The Governess Affair (Brothers Sinister #0.5)(24)



Before Serena could lose her nerve, she ducked into his bedchamber. Her heart pounded, but she unbuttoned the pelisse that covered her gown and set it over a chair, then tugged off her gloves. Her hands were shaking by the time she undid the sash on her gown, but still she started to unhook the bodice. It was foolish for her hands to shake—foolish, because she felt no trepidation.

She couldn’t feel trepidation. She wouldn’t let herself. As long as she didn’t look down…

But she looked up from her buttons to see Hugo standing in the doorway, watching her. There was a point, she’d discovered climbing trees as a child, when she reached the end of the branches. When the leaves gave way to sun, and the breeze blew fresh and unhindered upon her face.

For a few seconds when she reached the top, she would feel the finest sense of accomplishment. But that was also the moment when she first looked at the distant ground between her feet. And when she did, what came to mind was not the thrill of victory, but: Now how am I going to get down?
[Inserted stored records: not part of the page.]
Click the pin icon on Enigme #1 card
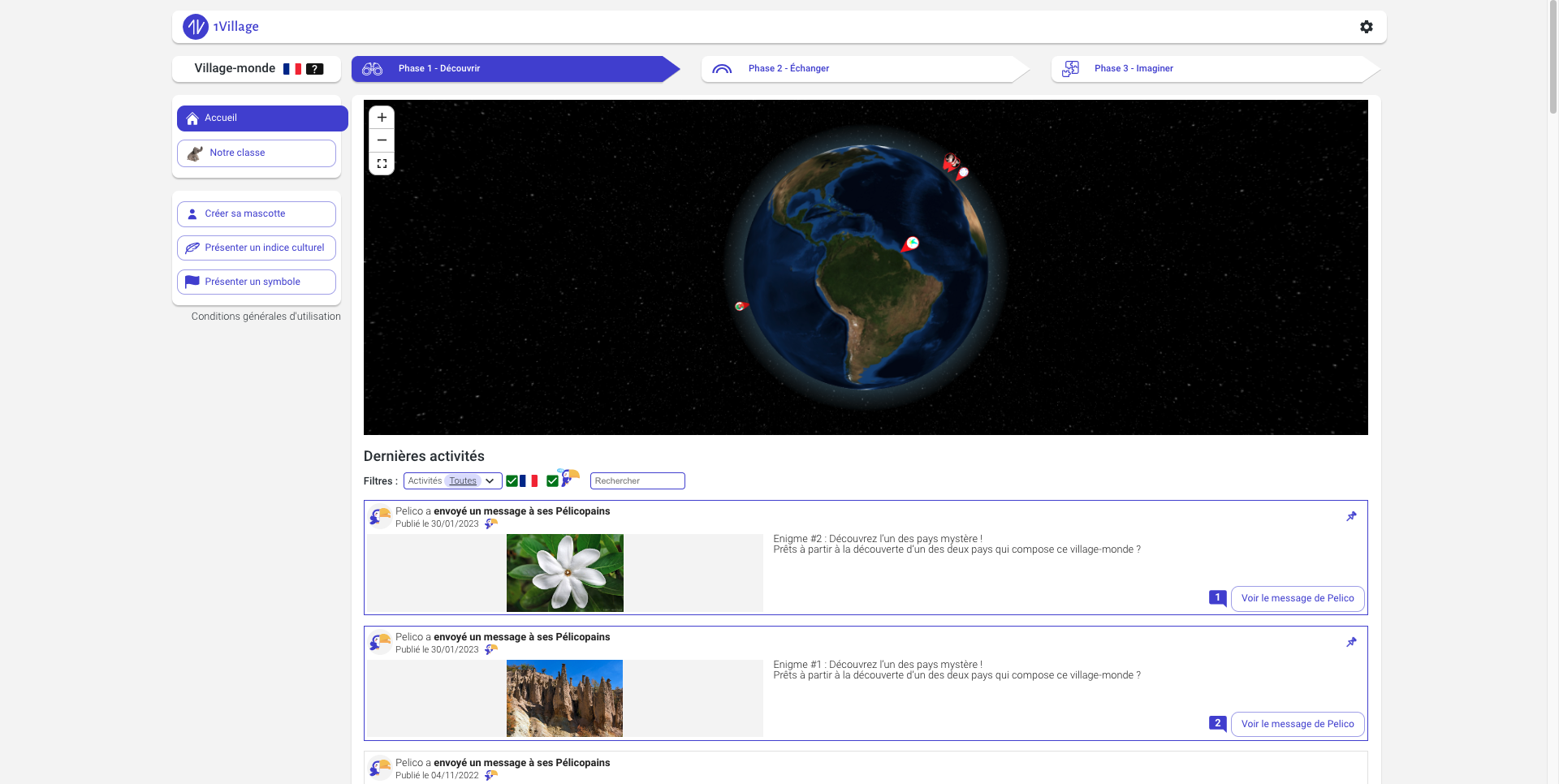This screenshot has width=1559, height=784. [x=1351, y=642]
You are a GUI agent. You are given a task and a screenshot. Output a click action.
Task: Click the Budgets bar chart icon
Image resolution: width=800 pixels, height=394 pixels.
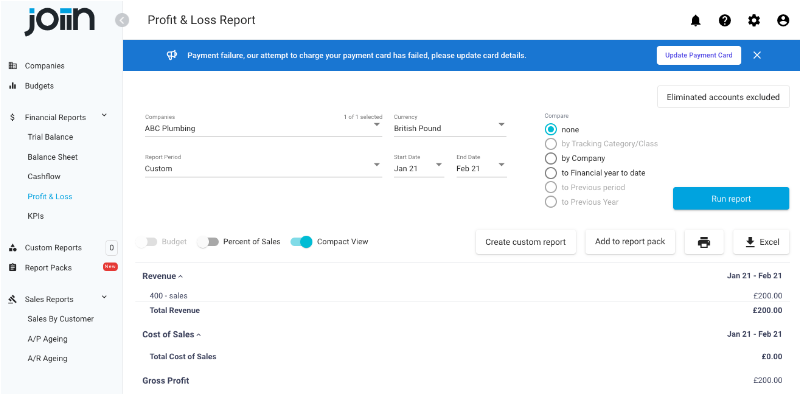(13, 86)
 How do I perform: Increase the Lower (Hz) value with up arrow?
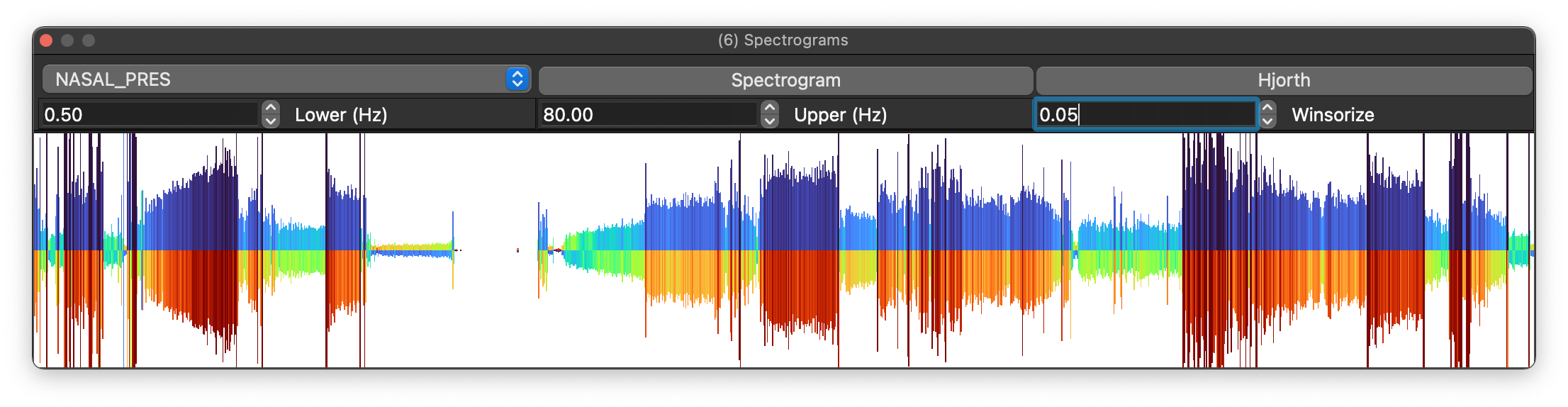(x=270, y=108)
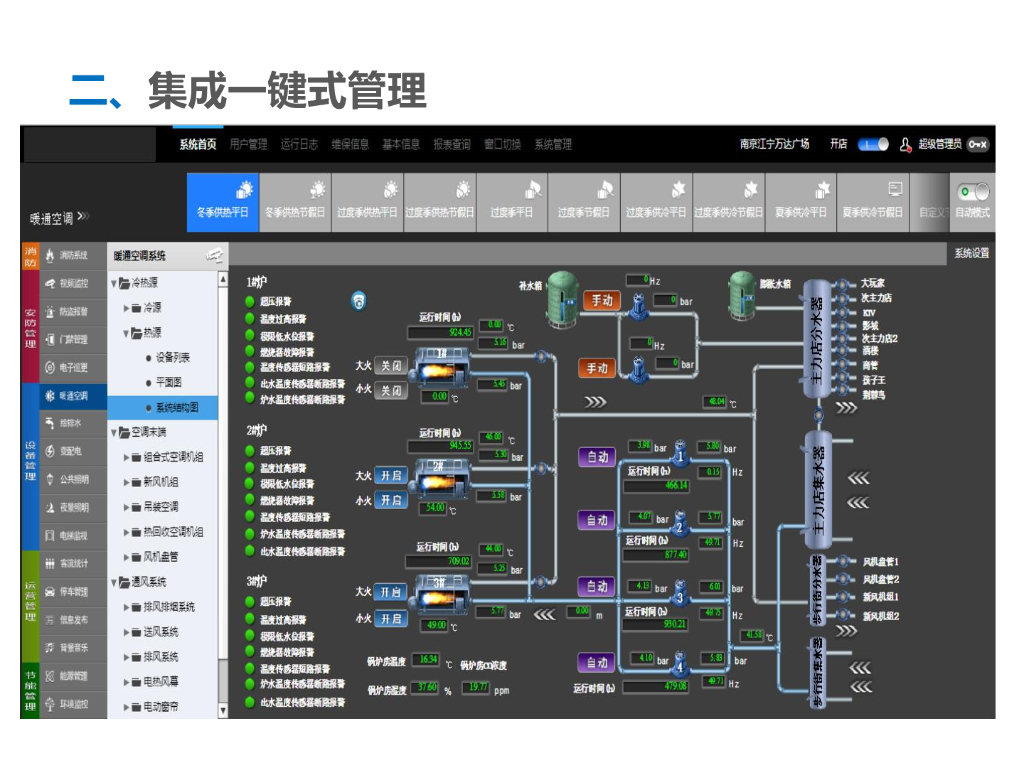Image resolution: width=1024 pixels, height=768 pixels.
Task: Click the 系统设置 button
Action: click(x=970, y=253)
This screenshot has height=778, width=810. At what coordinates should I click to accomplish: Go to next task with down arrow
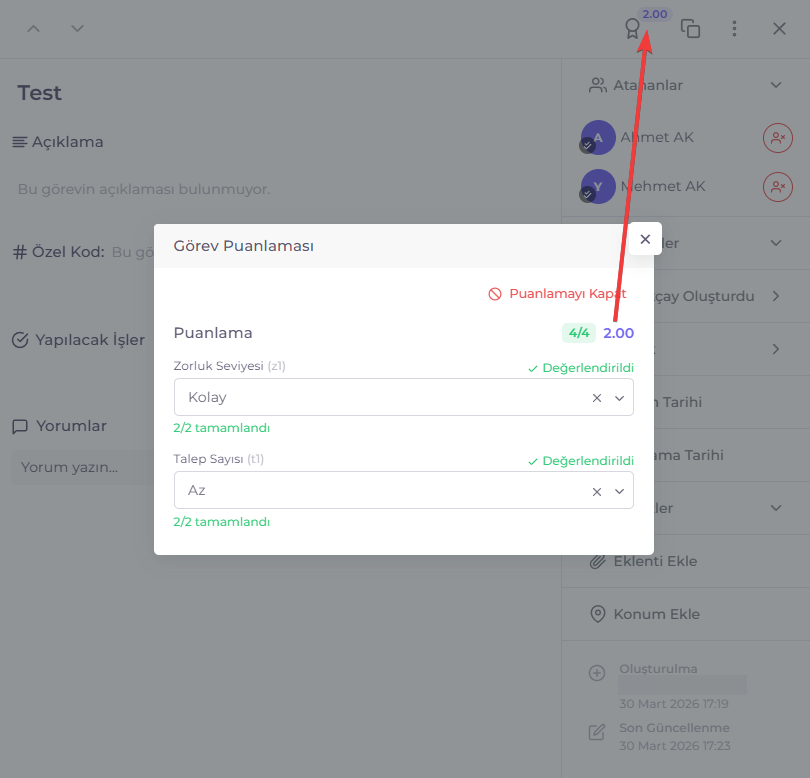point(77,28)
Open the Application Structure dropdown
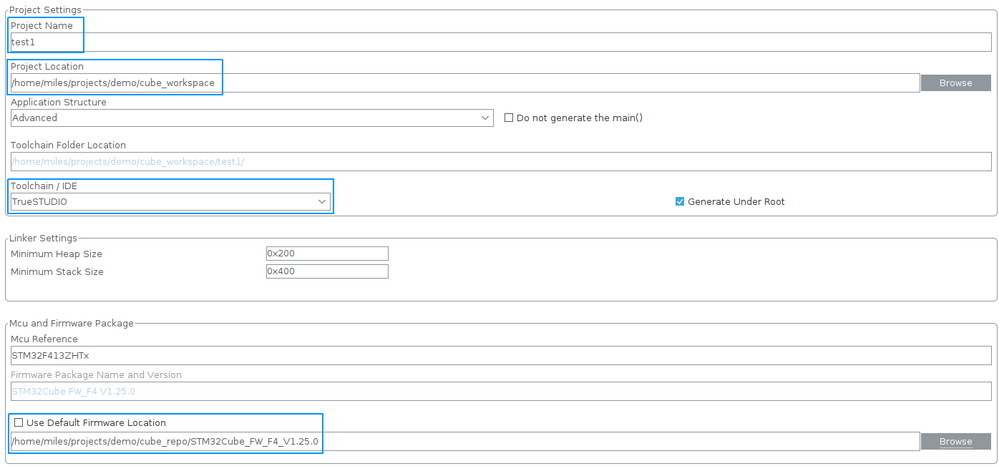Image resolution: width=999 pixels, height=467 pixels. click(251, 118)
She’d been outrunning her fears for so long, pushing them away, pretending the ground didn’t exist below her. But now she’d secured her farm and saved her child from bastardy. She’d set everything else aside for later. And now, with nothing left to reach for, later had come.

He didn’t move toward her, but he didn’t have to. The dark recesses of her imagination took hold anyway. He was going to push himself on top of her. His weight would pin her down. She could hear herself breathing overloud; her vision darkened at the edges.

She wasn’t sure where the first tear came from, or the second. She wasn’t the sort of woman to do anything so useless as weep.

But the next thing she knew, she was crying into the orange linen of her wedding gown. And these were no demure, dainty tears; they were great gasping sobs that she couldn’t hold back.

She wasn’t sure when he came to sit next to her on the bed, when his arms went around her. When he started to wipe away her tears.

He didn’t offer useless platitudes, promising that all would be well. He didn’t murmur sweet nothings. He simply held her. It felt as if his warmth enfolded her for hours. When the storm began to fade to hiccoughing sobs, he handed her a clean handkerchief.

“Uncomfortable memories?” he finally asked.

Those. Impossible emotions, too. Guilt. Fear. Anger. All the things that she had put off like so many unpaid bills had returned to hammer on her door, insisting on immediate collection of all amounts owed.

Serena blew her nose. “It’s nothing. Don’t worry about me. Just—can you just get on with it?”

“No, sweetheart. I have to be aroused to get on with anything, and I find nothing to desire in laboring over a woman who wishes herself elsewhere.” He touched her nose. She was sure it must have been red. But he didn’t comment on her looks. “Even if she is you,” he said.

“I’m well now.”

He shook his head. “I don’t think this should happen.”

He started to stand, but she set her hand on his arm. “You don’t understand. I only have the one memory of Clermont. I need…” She gulped air. “When I wake up at night, remembering his weight upon me, I want another memory I can hold to, so that I might banish the thought. I need you to drive him out.”

She gathered all her nerve and stood. The bodice of her gown was already undone. All she had to do was slide the sleeves off her shoulders and let the fabric fall. Like that, she was left in corset and chemise.

She had hoped that disrobing would do the trick. But he was not overcome by lust at seeing her in dishabille. He simply walked to her.

He was warm against her, warm and close; he parted her hair briefly and then, pulled a hairpin free.

“We’re not going to be doing this that way, Serena,” he said.

She swallowed. “Which way is that way?” Her voice was unsteady.

He removed another hairpin. “Whichever way you’re thinking of right now. Your hands are shaking.”

“What—how—I don’t know—” She choked on her uncertainty, on the dark fears that rose up inside her.

But he kept removing her pins, one by one, scarcely touching her as he did so. Her coiffure tilted alarmingly, and then, as he freed a particularly crucial bit of iron, her hair tumbled down to her shoulders.

“What do you intend?” she asked.

“I am not going to consummate this marriage.” He found one last pin, dangling in her curls, and set this against the others that he’d gathered. He arranged them in his hand, a neat row of gray metal.

“You’re not going to consummate the marriage,” she repeated.

“I’m not.” He held out his hand, and when she reached out to take it, he dumped the hairpins in her palm. “But you are.”

The heat of his body had warmed the pins. While she was staring at them in confusion, he closed her fingers around them.

“This is how it works,” he said. “You may trade a pin for a favor. If you want me to unlace your corset, you can give me a pin. If you want me to give you a kiss, it will cost you a pin. But until you ask, I can’t touch you.”

Serena swallowed.

“Once I have a pin from you,” he said—and this time, he gave her that long, slow smile that she remembered so well—“I can trade it back.”